In short, we at the United Nations are working hard to firm up the grounds on which the project of international organization rests. And we are doing so by recognizing its experimental nature and embracing the imperative of inventiveness that it implies.

A third similarity between the ethos of science and the project of international organization is this: we do what we do in the realm of international organization because we strive, in our own fashion, to give expression to universal truths. What might these be in so contested an arena as international affairs? I believe that they include the truths of human dignity and fundamental equality, whereby a child born in the smallest village of the poorest land is valued as much as one born on Beacon Hill.

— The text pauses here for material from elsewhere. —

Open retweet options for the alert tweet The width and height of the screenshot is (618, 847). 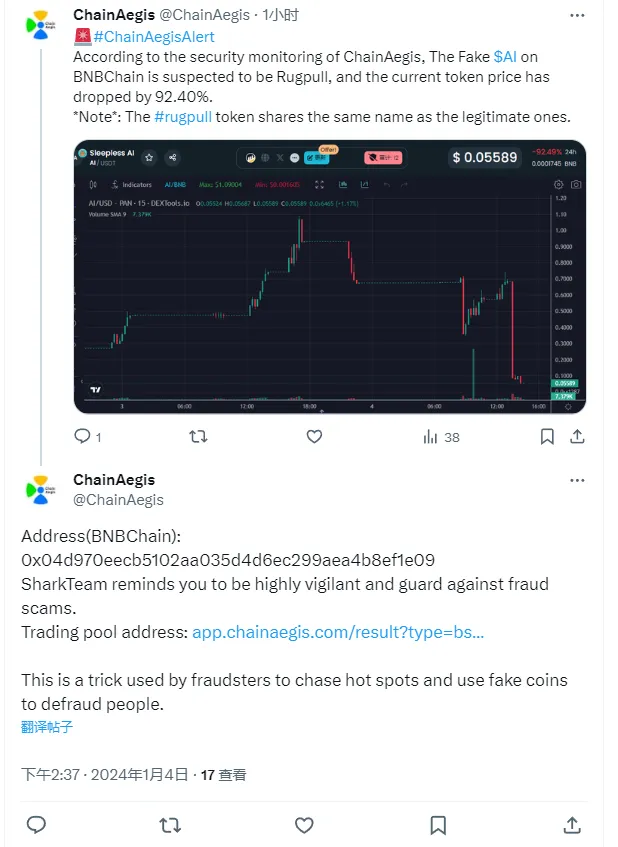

I believe they include a yearning for peace, the awareness that we are but stewards of this extraordinary only one earth, the understanding that even though the world is divided by many particularisms we are united as a human community.

TOLERANCE AND CARING

This noble cause requires your help. All of you in the Class of 1997, wherever you go from here and whatever you do in the future, will participate in a world that is becoming increasingly globalized. You will interact, directly or indirectly, with others just like you across the far reaches of the world. They will represent colleagues, competitors, customers. As you enter this new world, I call upon you to remember this: as powerful and as progressive a bond that market rationality constitutes, it is not a sufficient basis for human solidarity. It must be coupled with an ethic of caring for those whom the market disadvantages, an ethic of responsibility for the collective goods that the market underproduces, an ethic of tolerance for those whom the market pits as your adversary.

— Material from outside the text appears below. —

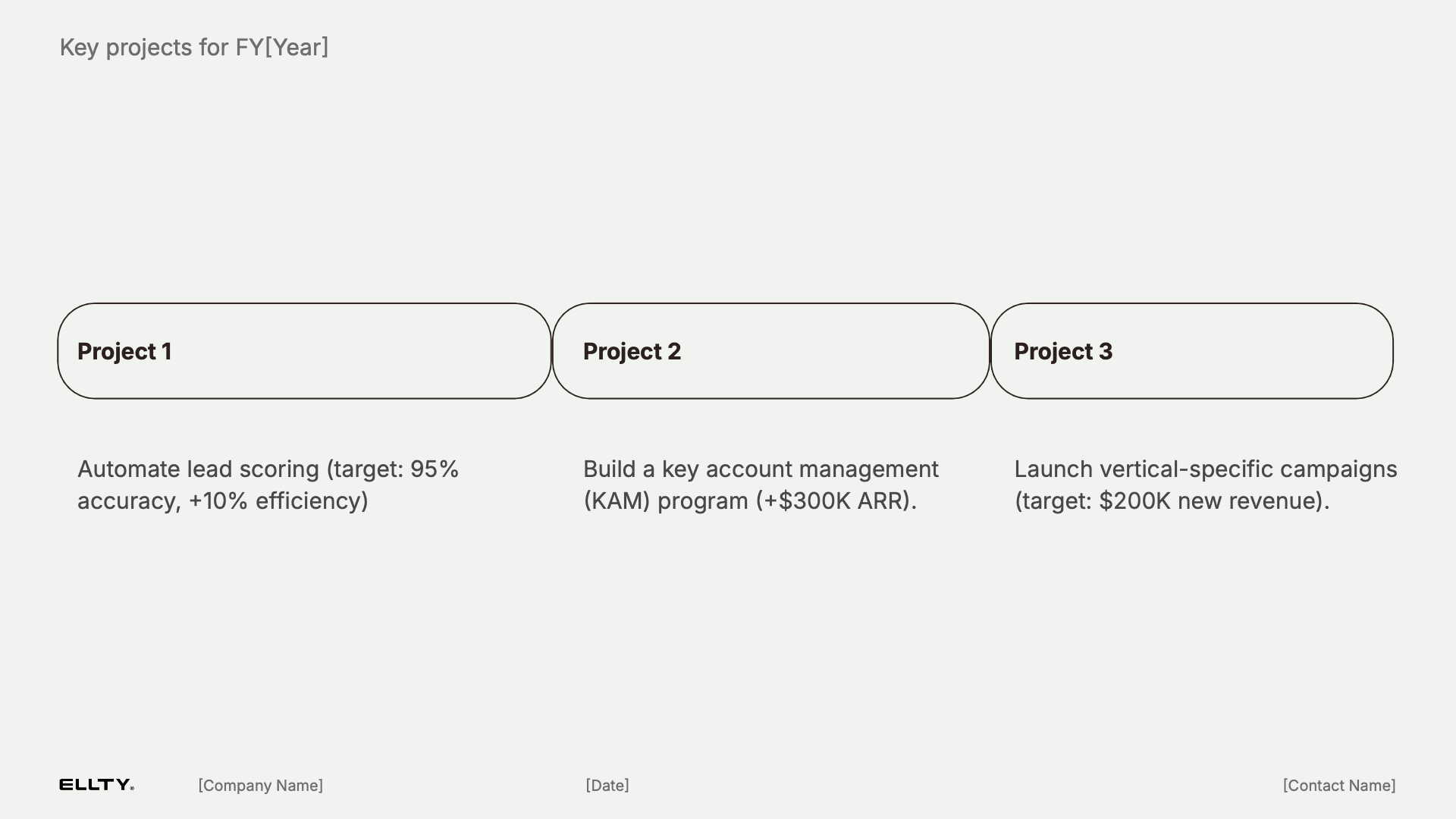Screen dimensions: 1456x819
Task: Click the 'Automate lead scoring' text
Action: 198,469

The United Nations has no peer in this regard. It is the unparalleled nerve center of the global village, exploring and negotiating emerging issues, setting priorities, and creating norms of conduct. Since the 1970s, the United Nations has been at the forefront of instituting concern with the human environment, world population, world hunger, the extension of fundamental human rights to encompass the status of women and of children, as well as sustainable development in its many facets. We have done so through a series of global conferences that have brought together governments and nongovernmental organizations from every corner of the world.

By means of this novel form of multilateral diplomacy, the universal truths of which I spoke slowly but steadily are making themselves heard. Slowly but steadily they are stretching the "we" in "we the peoples of the United Nations," as the opening words of our charter put it--not at the expense of you or me, or of this or that country, but in fulfillment of that which we share in common.

Moreover, most of you here today are citizens of this great and bountiful United States of America. For you I have a special plea. Your country, the world's most powerful, even now is debating its future role in the new world community, and the place of the United Nations within that overall foreign policy vision.

I call upon you to work tirelessly to anchor the United States firmly to the course of internationalism, to its historic mission as an agent of progressive change and to a world order that reflects your own country's commitment to the rule of law, equal opportunity and the irreducible rights of all individuals. The need is pressing; the moment is now. Let us continue the productive partnership between the United States and the United Nations and go forward together with a positive, can-do attitude to win the peace and prosperity that beckons.

Thank you, Mr. President, honored guests--and most of all, my fellow alumni and alumnae. Yes, I can call you that now. Good luck!

A version of this article appeared in MIT Tech Talk on June 11, 1997.